The Time Hoppers Read online

Page 3


  Helaine sighed. ‘What time is it?’ she asked.

  Her earwatch said gently, ‘Ten minutes to fifteen.’

  The children would be arriving home from school soon. Little Joseph was seven, Marina was nine. At this age, they still had some shreds of innocence, as much as any children could have who had spent all their lives in the same room as their parents. Helaine turned to the foodbox and programmed their afternoon snack with furious jabs of her knuckles. She had just finished the job when the children appeared.

  They greeted her. Helaine shrugged. ‘Plug in and have your snacks,’ she said.

  Joseph grinned angelically at her. ‘We saw Kloofman in school today. He looks like Daddy.’

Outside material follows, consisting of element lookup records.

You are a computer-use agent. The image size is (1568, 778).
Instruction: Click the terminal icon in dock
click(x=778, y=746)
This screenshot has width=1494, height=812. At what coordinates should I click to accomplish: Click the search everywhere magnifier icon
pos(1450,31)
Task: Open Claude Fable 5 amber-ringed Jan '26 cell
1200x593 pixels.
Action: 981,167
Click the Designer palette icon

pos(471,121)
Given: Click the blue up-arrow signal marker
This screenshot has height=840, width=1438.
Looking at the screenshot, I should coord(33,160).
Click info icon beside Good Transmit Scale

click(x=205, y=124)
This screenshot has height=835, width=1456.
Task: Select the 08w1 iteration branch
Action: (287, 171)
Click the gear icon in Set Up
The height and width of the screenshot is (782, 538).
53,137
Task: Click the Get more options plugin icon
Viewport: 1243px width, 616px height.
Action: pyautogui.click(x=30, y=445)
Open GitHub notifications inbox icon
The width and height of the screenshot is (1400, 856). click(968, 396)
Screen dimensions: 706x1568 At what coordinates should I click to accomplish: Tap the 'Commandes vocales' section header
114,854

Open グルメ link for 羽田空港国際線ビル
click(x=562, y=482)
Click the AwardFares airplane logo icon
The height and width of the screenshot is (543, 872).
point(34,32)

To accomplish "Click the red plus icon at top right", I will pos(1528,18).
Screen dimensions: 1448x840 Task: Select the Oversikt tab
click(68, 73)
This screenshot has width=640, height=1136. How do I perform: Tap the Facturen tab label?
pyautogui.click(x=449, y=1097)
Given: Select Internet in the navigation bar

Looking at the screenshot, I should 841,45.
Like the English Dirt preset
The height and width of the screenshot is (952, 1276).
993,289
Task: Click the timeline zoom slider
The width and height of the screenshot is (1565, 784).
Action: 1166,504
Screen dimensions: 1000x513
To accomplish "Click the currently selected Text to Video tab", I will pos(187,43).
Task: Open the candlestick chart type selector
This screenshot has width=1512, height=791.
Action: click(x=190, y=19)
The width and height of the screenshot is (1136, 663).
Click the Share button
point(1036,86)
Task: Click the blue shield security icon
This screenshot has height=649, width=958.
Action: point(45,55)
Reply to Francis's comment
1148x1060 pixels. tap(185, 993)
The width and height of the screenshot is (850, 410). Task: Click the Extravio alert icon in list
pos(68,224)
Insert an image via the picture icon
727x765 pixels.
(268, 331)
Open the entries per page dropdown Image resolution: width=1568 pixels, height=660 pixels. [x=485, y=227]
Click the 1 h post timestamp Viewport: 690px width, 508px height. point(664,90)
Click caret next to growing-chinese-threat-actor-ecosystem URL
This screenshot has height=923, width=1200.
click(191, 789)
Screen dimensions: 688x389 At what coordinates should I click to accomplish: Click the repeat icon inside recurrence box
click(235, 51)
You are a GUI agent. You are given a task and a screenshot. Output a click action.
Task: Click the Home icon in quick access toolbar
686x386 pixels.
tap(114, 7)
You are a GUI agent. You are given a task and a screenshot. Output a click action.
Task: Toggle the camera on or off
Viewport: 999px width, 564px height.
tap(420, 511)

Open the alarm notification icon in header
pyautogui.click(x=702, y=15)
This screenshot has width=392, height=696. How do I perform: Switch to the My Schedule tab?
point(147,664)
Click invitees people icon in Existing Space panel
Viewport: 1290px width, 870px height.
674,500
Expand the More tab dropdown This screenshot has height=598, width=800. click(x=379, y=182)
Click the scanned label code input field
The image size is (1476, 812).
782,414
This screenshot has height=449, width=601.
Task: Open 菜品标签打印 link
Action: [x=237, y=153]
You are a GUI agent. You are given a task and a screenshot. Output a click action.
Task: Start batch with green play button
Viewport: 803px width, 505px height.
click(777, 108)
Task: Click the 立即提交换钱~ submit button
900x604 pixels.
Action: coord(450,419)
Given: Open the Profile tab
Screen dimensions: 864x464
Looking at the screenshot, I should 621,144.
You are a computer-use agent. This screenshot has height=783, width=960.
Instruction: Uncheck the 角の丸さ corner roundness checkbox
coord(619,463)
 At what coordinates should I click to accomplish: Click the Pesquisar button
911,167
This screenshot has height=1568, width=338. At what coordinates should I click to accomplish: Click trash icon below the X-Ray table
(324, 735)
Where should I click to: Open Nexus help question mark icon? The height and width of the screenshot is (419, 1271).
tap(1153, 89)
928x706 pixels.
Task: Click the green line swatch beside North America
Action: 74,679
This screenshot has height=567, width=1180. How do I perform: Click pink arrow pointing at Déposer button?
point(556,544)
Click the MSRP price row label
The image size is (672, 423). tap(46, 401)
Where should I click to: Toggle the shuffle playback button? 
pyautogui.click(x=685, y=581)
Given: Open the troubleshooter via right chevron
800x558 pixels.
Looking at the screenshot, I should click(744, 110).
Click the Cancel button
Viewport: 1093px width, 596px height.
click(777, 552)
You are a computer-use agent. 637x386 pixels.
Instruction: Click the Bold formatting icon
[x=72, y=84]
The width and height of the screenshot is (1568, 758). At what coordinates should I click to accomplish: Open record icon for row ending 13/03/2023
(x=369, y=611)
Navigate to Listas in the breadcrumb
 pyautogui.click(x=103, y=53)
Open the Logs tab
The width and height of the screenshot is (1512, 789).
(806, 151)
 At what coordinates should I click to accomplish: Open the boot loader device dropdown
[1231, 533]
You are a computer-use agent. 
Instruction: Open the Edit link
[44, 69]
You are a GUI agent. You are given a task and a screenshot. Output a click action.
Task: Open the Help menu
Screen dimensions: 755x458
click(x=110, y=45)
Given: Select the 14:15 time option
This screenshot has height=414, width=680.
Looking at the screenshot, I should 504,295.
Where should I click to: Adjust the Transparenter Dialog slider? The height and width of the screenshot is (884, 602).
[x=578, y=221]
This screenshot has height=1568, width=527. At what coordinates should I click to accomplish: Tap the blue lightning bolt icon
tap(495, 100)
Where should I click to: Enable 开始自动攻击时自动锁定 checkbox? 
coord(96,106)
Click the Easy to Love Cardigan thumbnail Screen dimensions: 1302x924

  ‘Sure,’ Helaine said. ‘The High Government has nothing better to do than visit schoolrooms, I know. And the reason why Kloofman looks like Daddy is – ’ She cut herself short. She had been about to say something untrue, but Joseph had a literal mind. He’d repeat it, and the next day the investigators would come around to know why the Class Fourteen Pomrath family was claiming to be related to one of Them.

  Marina broke in, ‘It wasn’t really Kloofman anyway. Not himself. They just showed pictures of him on the wall.’ She nudged her brother. ‘Kloofman wouldn’t come to your grade, silly. He’s much too busy.’

  ‘Marina’s right,’ Helaine said. ‘Listen, children, I’ve programmed you. Have your snack and start your homework right away.’

  ‘Where’s Daddy?’ Joseph asked.

  ‘He went to punch the job machine.’

  ‘Will he get a job today?’ Marina wanted to know.

  ‘It’s hard to say.’ Helaine smiled evasively. ‘I’m going to visit Mrs Wisnack.’

  The children ate. Helaine stepped through the door and went uplevel to the Wisnack apartment. The door told her that Beth was home, so Helaine announced herself and was admitted. Beth Wisnack nodded to her wordlessly. She looked terribly tired. She was a small woman, just about forty, with dark, trusting eyes and dull-green hair pulled back in a tight grip to a bun. Her two children, the usual boy and girl, sat with their backs to the door, snacking.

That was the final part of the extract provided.